Architect Abdelkarim Gharbawi says the original idea was to build only a museum, but then they decided to add the restaurant and garden.
"We started the basic design on February 24th and began work on March 1st.There was no concrete to make a basement for the kitchen and storage rooms.
There were a few problems with the building but we finished almost everything by June. The museum was opened at the end of August."
The initial plan was for a one-storey building, but a second storey containing conference rooms is near completion. The conference rooms will host workshops and gatherings of Gazans who cannot leave the Strip but seek to better themselves with training or to discuss strategies to help them survive.

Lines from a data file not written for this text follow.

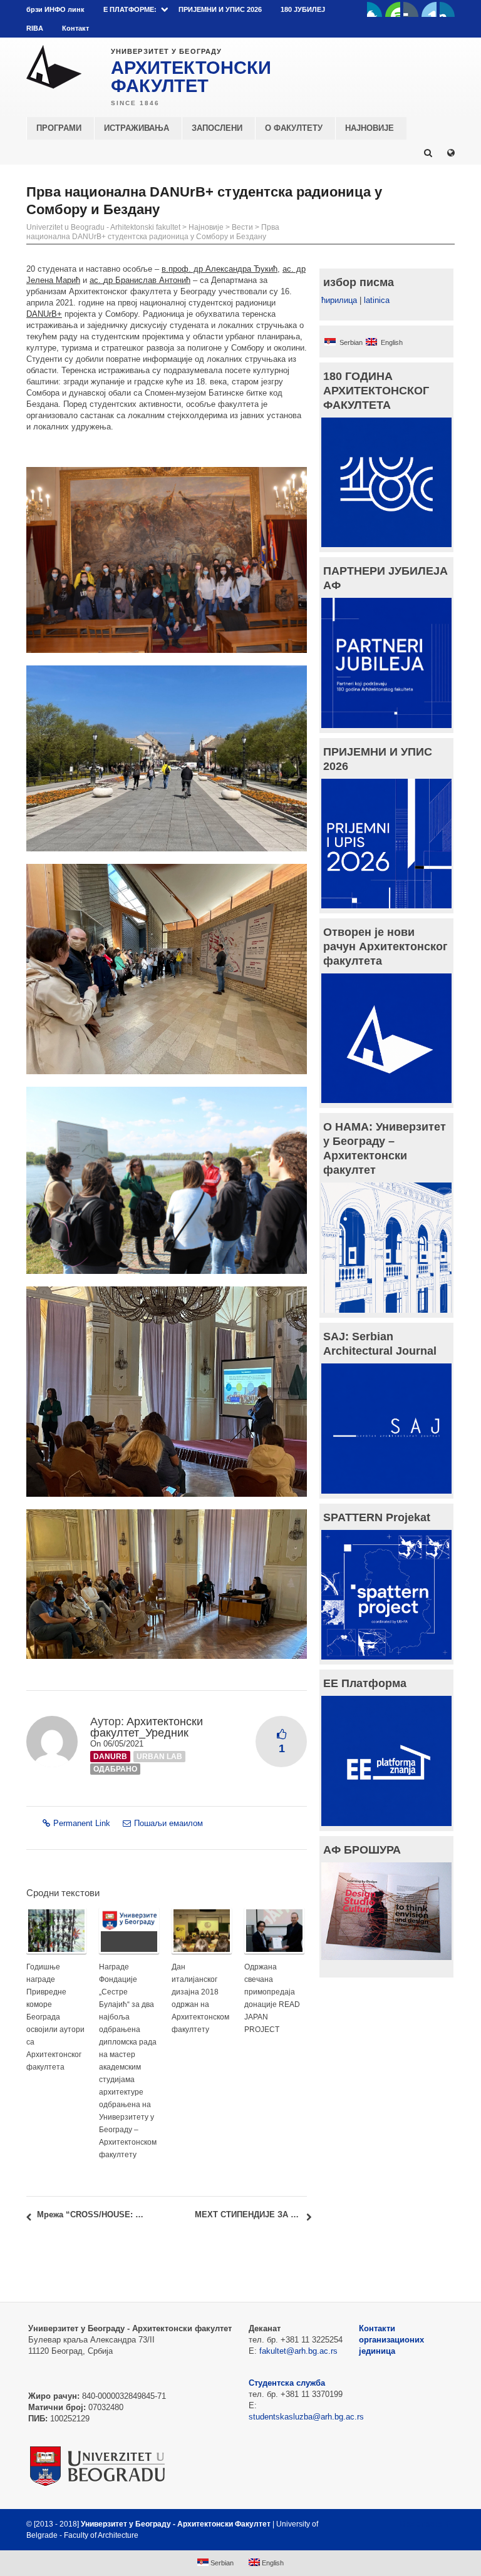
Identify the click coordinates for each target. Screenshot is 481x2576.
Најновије (206, 227)
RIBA (34, 28)
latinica (377, 300)
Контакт (75, 28)
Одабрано (115, 1769)
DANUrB (110, 1756)
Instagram (447, 9)
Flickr (410, 9)
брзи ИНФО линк (55, 9)
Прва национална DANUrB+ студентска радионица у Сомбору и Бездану (152, 232)
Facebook (374, 9)
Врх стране (421, 2524)
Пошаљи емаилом (168, 1823)
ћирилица (339, 300)
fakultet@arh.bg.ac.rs (298, 2351)
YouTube (392, 9)
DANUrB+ (44, 314)
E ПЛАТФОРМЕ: (130, 9)
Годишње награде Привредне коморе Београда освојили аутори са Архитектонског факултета (55, 2017)
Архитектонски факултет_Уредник (146, 1727)
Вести (242, 227)
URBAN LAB (159, 1756)
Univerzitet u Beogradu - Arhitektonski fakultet (103, 227)
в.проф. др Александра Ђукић (219, 269)
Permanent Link (81, 1823)
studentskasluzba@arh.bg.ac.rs (306, 2416)
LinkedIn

Khoudary intends to pause until materials are available before building a four-storey hotel above the restaurant and museum. He would also like to expand the museum to house more of his large collection.
But, he says, "we are living in very unstable conditions. I don't know what will happen tomorrow. There is a serious lack of raw materials and I don't want to take higher risks because of the political situation . . . It has been a challenge [to build al-Madhaf], but, to tell you the truth, I almost surrendered. You have to be crazy to do something like this."